One Man’s Opinion, “Good Intentions Do NOT Always Make Great Legislation,” Tuesday, August 10, 2021

One Man’s Opinion, “Good Intentions Do NOT Always Make Great Legislation,” Tuesday, August 10, 2021


It can often be difficult at a distance to understand the process of law-making in Washington.  Aside from the sausage-making analogies which you have already heard, matters are further complicated by both the heavy partisan discord and the razor-thin majority margins now held by Congressional Democrats.  During the 2022 mid-terms, which tend not to favor the party in power or holding the White House, a Democratic loss of fives seats out of 435 in the U.S. House, or only one seat in the U.S. Senate, tips either chamber back into a GOP majority.  The White House’s original proposals for a massive infrastructure spending bill came in around $2.3 trillion, with some rather elastic definitions of what is considered infrastructure.  Now in the final stages of negotiation in the U.S. Senate, with not all but a few Republicans onboard, that package has been trimmed to slightly more than $1-trillion, but it still packs a lot of pork.


But the Biden administration remains intent 0n cramming a great deal of “Green New Deal,” climate change and sustainable energy initiatives into this omnibus bill.  One of the more innocuous and even well-intentioned sounding programs would create a Civilian Climate Corps.  Modeled broadly after the Civilian Conservation Corps (also CCC) of the Roosevelt era, the new and improved CCC would be a new federal agency and program, co-managed by the Secretary of the Interior, in collaboration with the Secretary of Agriculture and other relevant agencies.   This new CCC would employ young adults, most high school or college graduates in a wide and non-specific set of initiatives aimed “to conserve and restore public lands and waters, bolster community resilience, increase reforestation, increase carbon sequestration in the agricultural sector, protect biodiversity, improve access to recreation and address the changing climate.”  Quite a mouthful.


I do not deny that our global climate is warming.  I have been recycling since college (four decades ago).  Have volunteered on river clean-ups, tree plantings, and many a Volunteer Atlanta Hands-On Day project, to support and improve challenged communities.  Have never asked or expected to be paid for any of that.  It’s called giving back.  The Biden Administration’s first crack at this is a $10-billion budget line item.

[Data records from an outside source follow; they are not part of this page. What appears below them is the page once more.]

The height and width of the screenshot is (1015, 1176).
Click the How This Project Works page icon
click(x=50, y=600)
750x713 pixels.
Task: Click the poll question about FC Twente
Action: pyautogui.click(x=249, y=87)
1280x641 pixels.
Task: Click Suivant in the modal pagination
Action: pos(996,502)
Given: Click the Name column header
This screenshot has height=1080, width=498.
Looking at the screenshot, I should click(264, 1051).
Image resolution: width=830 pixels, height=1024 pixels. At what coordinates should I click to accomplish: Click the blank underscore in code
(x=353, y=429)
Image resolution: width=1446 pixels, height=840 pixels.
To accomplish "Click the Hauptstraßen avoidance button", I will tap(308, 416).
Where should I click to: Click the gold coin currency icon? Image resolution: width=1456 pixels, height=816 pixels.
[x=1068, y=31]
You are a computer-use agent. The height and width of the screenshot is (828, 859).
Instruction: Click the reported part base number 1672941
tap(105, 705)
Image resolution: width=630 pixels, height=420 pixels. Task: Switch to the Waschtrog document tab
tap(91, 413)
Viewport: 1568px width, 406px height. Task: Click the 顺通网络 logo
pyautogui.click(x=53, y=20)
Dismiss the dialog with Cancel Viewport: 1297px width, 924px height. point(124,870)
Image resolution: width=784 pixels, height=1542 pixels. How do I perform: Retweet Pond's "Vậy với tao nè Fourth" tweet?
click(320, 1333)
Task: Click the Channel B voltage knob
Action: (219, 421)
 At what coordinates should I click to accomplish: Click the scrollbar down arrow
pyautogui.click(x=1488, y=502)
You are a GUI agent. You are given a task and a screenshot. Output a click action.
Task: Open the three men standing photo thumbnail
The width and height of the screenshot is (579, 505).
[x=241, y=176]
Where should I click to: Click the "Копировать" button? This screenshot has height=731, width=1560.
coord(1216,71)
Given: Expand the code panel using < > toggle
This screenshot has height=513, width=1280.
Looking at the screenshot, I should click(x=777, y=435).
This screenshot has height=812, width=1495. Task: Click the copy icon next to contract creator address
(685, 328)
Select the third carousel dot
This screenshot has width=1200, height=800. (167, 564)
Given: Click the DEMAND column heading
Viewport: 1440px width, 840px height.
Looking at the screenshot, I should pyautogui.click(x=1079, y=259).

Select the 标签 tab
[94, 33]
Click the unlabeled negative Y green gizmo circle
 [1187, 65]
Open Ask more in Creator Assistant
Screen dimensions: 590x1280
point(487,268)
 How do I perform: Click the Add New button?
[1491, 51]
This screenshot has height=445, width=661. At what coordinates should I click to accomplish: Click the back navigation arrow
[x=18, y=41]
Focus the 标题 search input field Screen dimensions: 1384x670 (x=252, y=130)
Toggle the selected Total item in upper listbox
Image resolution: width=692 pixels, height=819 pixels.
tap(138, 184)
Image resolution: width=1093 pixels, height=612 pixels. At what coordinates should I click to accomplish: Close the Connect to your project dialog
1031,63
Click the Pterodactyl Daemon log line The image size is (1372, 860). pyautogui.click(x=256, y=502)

The state of Georgia’s entire annual budget is roughly $28-billion for purposes of perspective.  President Franklin Delano Roosevelt is a hero of President Joe Biden‘s.  FDR’s Civilian Conservation Corps was a voluntary work relief program, operating from 1933-1942 across the United States for unemployed, unmarried young men ages 18-25.  The program was later expanded to ages 17-28.  An estimated 3-million young men worked in a variety of manual labor jobs related to conservation and the development of natural resources on largely rural land owned by federal, state, and local governments.  No more than 300,000 in any given year.


That CCC was both an employment vehicle during the Great Depression as well as way to inexpensively make major improvements to state and federal parks and preserves, state highways (the U.S. interstate system was not born yet) and make significant bridge repairs and upgrades, particularly in more rural regions of the nation.  Those young men were provided shelter, clothing and food along with a wage of $30.00 per month (equivalent to $600 in 2020).  The program required $25.00 of that $30 to be sent back home to their families, leaving the CCC ‘boys’ as they were then called, with a whole fiver to spend as he might that month.


From a recent editorial in the Red and Black of the University of Georgia, one of our nation’s leading independent and well-regarded college newspapers.


The(new) CCC that we are fighting for would, if fully funded, employ 1.5 million people over five years, pay a minimum of $15.00 per hour, include full healthcare coverage and provide career pathways through education, vocational training and partnerships with labor unions.  To compete for employees, private employers would need to improve their wages, benefits, and conditions, effectively raising the baseline for workers across the country,” David Weber, Athens, Georgia.


Yes, I think Senator Schumer and AOC and those drinking this Kool-Aid should perhaps instead rename is Kook-Aid.  Doing some basic math, $600.00 per week, times 52, times 300,000 and tack on health care costs about 25% of comp, and you will have a budget of roughly $12-billion, before that first tree is planted.  A whole lot of green maybe, but other than possibly buying a few more minds and some votes, not a lot to grow or show for it.  Kick this CCC to the aging curbs of America.  We deserve better.